Vertrauliches Dossier Beim Bund mehren sich die Zweifel an Stuttgart 21

Thomas Wüpper, Berlin, 05.02.2013 05:00 Uhr

Stuttgart - Es könnte eine lange und strittige Sitzung werden. An diesem Dienstag treffen sich Aufsichtsräte der Deutschen Bahn ein weiteres Mal zum Thema Stuttgart 21. Anlass des „Workshops“: der Vorstand um Bahnchef Rüdiger Grube soll „die Chance erhalten, seinen Vorschlag nochmals zu erläutern und weitere Gründe für die Verwerfung von Alternativen darzulegen“. So wird die Lage im 15-seitigen vertraulichen Dossier des Bundesverkehrsministeriums zur Sitzung beschrieben, das der Stuttgarter Zeitung vorliegt. Erstmals wird nun öffentlich, wie groß die Zweifel an S 21 im Aufsichtsrat des größten deutschen Staatskonzerns inzwischen sind.

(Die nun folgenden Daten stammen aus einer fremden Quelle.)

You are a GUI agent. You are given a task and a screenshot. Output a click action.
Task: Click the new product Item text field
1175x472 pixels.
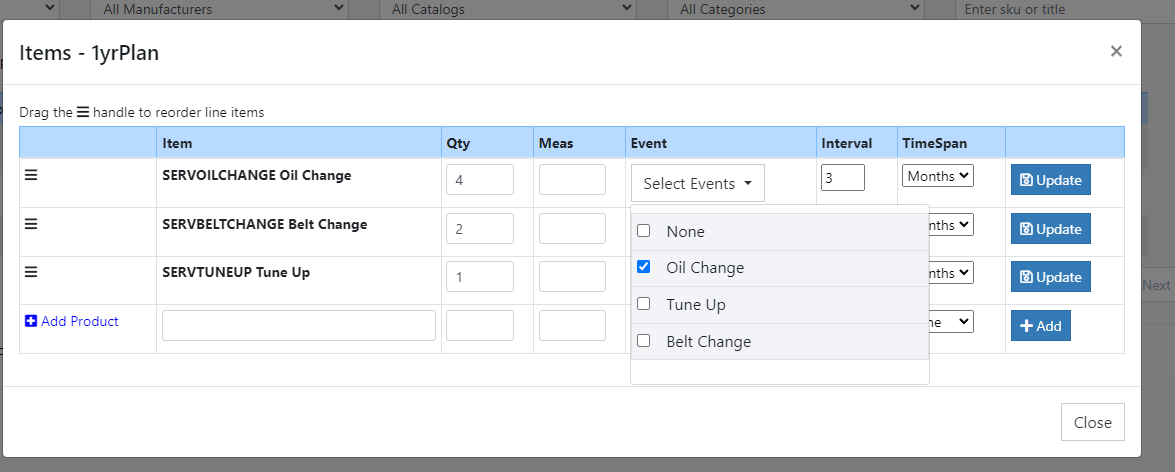tap(298, 326)
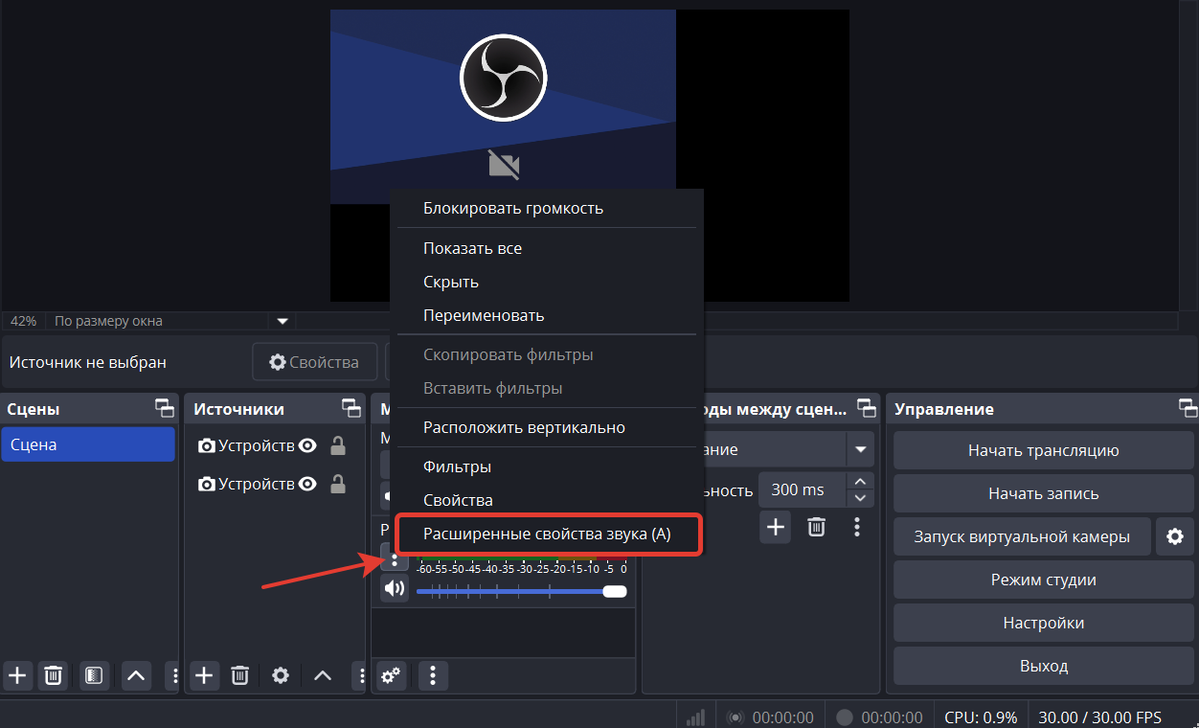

Am 12. Dezember vorigen Jahres hatte Grube das Kontrollgremium informiert, dass S 21 statt 4,5 nun bis zu 6,8 Milliarden Euro kosten könnte. Gleichzeitig bat er um Zustimmung, dass der Konzern Mehrkosten von 1,1 Milliarden Euro selbst übernimmt, um das Projekt zu retten. Darüber hinaus wurden weitere mögliche Kostensteigerungen auf 1,2 Milliarden Euro taxiert. Wer diese tragen soll, ist völlig offen.

Merkel und Schäuble machen Druck

Der Aufsichtsrat hat Rüdiger Grubes Vorschlag bisher nicht zugestimmt und prüft die Lage. Das Ministerium verlangt mehr Zeit zur Prüfung, bessere Informationen und von der DB-Spitze „ergebnisoffene“ Verhandlungen mit den Projektpartnern über die Mehrkosten, deren Finanzierung und Alternativen.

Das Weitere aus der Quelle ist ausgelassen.